ThrustMe remporte un contrat avec l’ESA pour démontrer le premier système mondial de propulsion électrique à iode dans l’espace.

La start-up a démontré des réalisations révolutionnaires dans le développement de systèmes de propulsion électrique avec des performances inégalées pour le nouveau paradigme spatial. «Nous avons mis à profit la technologie de notre système de gaz froid existant, l’I2T5, qui a été lancé l’année dernière, et qui a été le tout premier système de propulsion à l’iode testé dans l’espace. Ce nouveau système de propulsion, le NPT30, utilise les technologies de plasma et de neutralisation des faisceaux, en cours de développement chez ThrustMe depuis 2017, et qui ont déjà atteint un haut niveau de maturité grâce à de nombreux tests.», déclare Dmytro Rafalskyi, directeur technique de ThrustMe. Alors que la plupart des systèmes de propulsion électrique utilisent actuellement un propulseur au xénon, il est devenu évident que ce n’est pas une solution viable à long terme. Si nous continuons à utiliser le xénon, seule la demande totale de l’industrie spatiale dépassera le double de la capacité mondiale de production de xénon au cours des 5 à 10 prochaines années. C’est une des raisons pour lesquelles SpaceX, par exemple, utilise du krypton pour ses satellites Starlink. «Mais Krypton est juste une solution rapide avant que de nouvelles soient développées », déclare Ane Aanesland.
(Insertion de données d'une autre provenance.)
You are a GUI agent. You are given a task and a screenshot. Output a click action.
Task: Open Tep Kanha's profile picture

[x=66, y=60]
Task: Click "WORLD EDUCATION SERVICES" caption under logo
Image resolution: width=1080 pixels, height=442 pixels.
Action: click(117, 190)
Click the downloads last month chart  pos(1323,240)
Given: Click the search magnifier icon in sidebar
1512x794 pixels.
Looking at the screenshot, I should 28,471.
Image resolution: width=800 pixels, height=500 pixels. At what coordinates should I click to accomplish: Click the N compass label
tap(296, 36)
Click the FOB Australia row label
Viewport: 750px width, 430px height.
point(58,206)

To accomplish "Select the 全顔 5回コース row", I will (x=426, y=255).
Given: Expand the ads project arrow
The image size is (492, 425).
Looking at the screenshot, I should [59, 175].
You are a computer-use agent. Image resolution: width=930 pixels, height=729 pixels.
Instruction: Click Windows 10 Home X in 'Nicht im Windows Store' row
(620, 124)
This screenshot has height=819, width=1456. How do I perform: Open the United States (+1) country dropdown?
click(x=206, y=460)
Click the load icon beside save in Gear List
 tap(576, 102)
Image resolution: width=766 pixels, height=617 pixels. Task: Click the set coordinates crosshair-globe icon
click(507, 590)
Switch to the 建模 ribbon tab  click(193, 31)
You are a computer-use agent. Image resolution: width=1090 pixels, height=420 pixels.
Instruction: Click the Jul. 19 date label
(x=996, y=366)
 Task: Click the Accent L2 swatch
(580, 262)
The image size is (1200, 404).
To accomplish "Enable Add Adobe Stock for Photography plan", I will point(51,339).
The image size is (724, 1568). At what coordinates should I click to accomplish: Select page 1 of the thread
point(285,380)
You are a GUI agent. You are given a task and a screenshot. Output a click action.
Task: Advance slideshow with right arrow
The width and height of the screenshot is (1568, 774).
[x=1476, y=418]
En 2019, le CNES a soutenu le développement des technologies à l’iode de ThrustMe via un projet intégré dans leur programme de Recherche & Technologie. «Nous avons une très grande confiance à la fois dans l’équipe et dans la technologie développée chez ThrustMe, et nous avons hâte de voir les premiers résultats dans l’espace », déclare Thomas Lienart, responsable de la propulsion, Bureau pyrotechnique et aérothermodynamique au CNES.